Assuming that the price stays at around £50 / month, and this isn't cranked upwards in six months or a year's time, then it would take around eight or nine years (assuming you bought the annual upgrades) for the boxed software to work out cheaper.
If you're buying into the product for the first time then the cloud version makes sense, particularly as I suspect that Adobe are going to insist you buy it this way within a few years in any case.
One big advantage of the Creative Cloud version is that you'll be able to install both Mac and PC versions off one license. (You're limited to two machines.) That makes switching between platforms much easier.
If you'd don't have the Adobe apps, then this seems like a good deal. If you're a user who already has CS5 and you don't need more apps than you have, then it's pretty pants. You can upgrade for less than £357 (for example, if you have the Premium Suite) but a year's subs costs you £562.56. I'm struggling to see the incentive, other than to access products I don't really need and services I wouldn't really use.
They do a cheaper subscription for existing users at £328.08 for the year.
I think that buying the upgrade would make sense, as it isn't limited to the subscription period. If you shifted to the cloud version then you'd have to continue to shell out to retain access to the software, and the price would rise to the £562.56 level the following year.

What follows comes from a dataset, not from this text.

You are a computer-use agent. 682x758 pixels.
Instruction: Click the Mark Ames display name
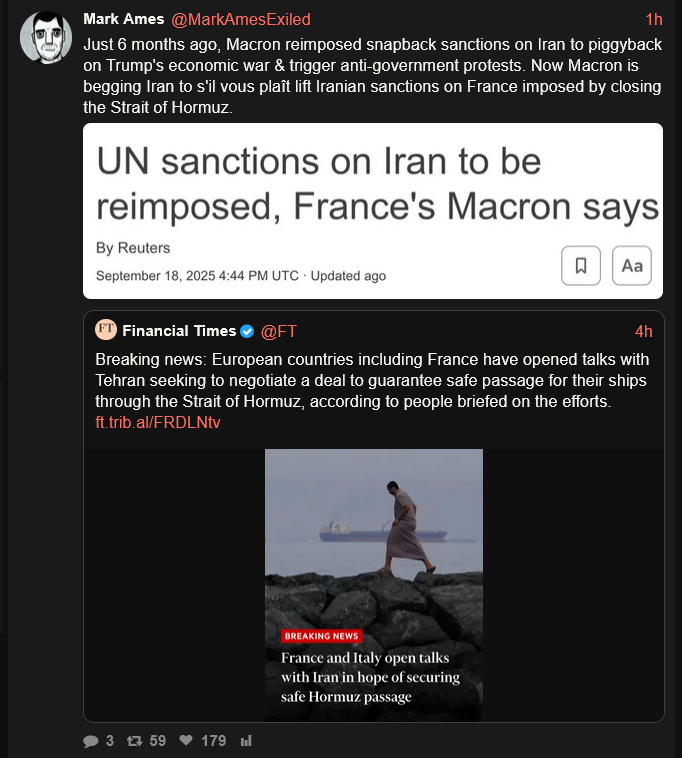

The upgrade price is from CS5.5 - the intermediary version of the software released halfway through their normal upgrade cycle (as far I'm concerned - and indeed, Adobes own press releases at the time). If you're like me and you decided to hold out for CS6, then tough crap. The upgrade price is over £700 - effectively that's doubled what it used to be in the CS1/2/3/4/5 days. Either you pay for each .5 release or you pay double for the full update. Total rip off.